Question

How much work would be done by the electric field if $Q = 20C$ were moved from $A\left( {8V} \right)$ to $B\left( {3.5V} \right)$?

Answer 1

Hint: First we need to find the difference in the potential energy by subtracting the initial potential energy from the final potential energy. Then we have to use the formula of work done by the electric field on the given charge which shows the relation between the charge work done and potential energy. Where we know two of the parameters value and from that we can calculate the work done.

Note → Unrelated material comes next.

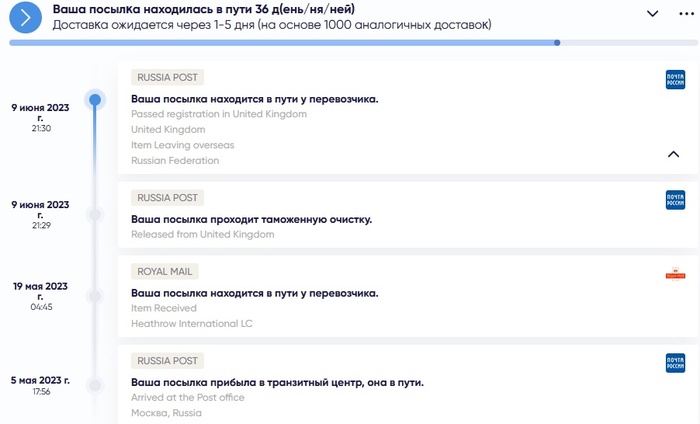Collapse the first Russia Post event details
Screen dimensions: 700x424
pos(673,154)
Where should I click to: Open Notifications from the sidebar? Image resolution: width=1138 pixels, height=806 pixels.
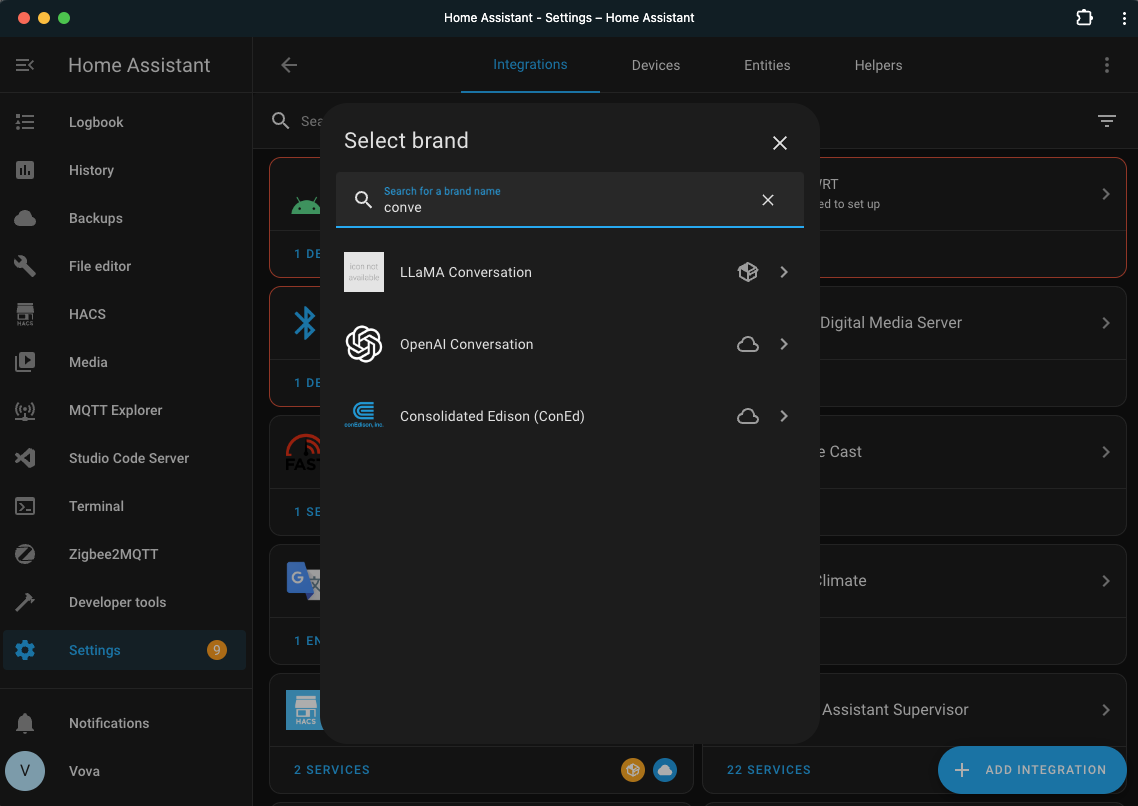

Complete step by step answer:
As per the given problem we have $Q = 20C$ which moved from $A\left( {8V} \right)$ to $B\left( {3.5V} \right)$.
We need to calculate the work done by the electric field.
We have,
Change, $Q = 20C$
Final potential energy, ${V_f} = 3.5V$
Initial potential energy, ${V_i} = 8V$
Hence the difference in potential energy will be final potential minus initial potential.
Mathematically,
$\Delta V = {V_f} - {V_i}$
Now putting the respective values in the above equation we will get,
$\Delta V = 3.5V - 8V = - 4.5V$
Now using work done by electric field formula we will get,
$\Delta W = Q\Delta V$
Now putting the known values in the above formula respectively we will get,
$\Delta W = 20C \times \left( { - 4.5V} \right) = - 90J$
Hence the work done by the electric field when the charge moves from $A\left( {8V} \right)$ to $B\left( {3.5V} \right)$ we will get $ - 90J$.
Joule is the SI unit of work done.

Note: Remember if the speed of change is slow down then the electric field is doing negative work. And when the work is done by electric field there is a decrease in potential energy of the moving charge from one point to another and in this given problem our potential energy decreases due to which shows negative work done.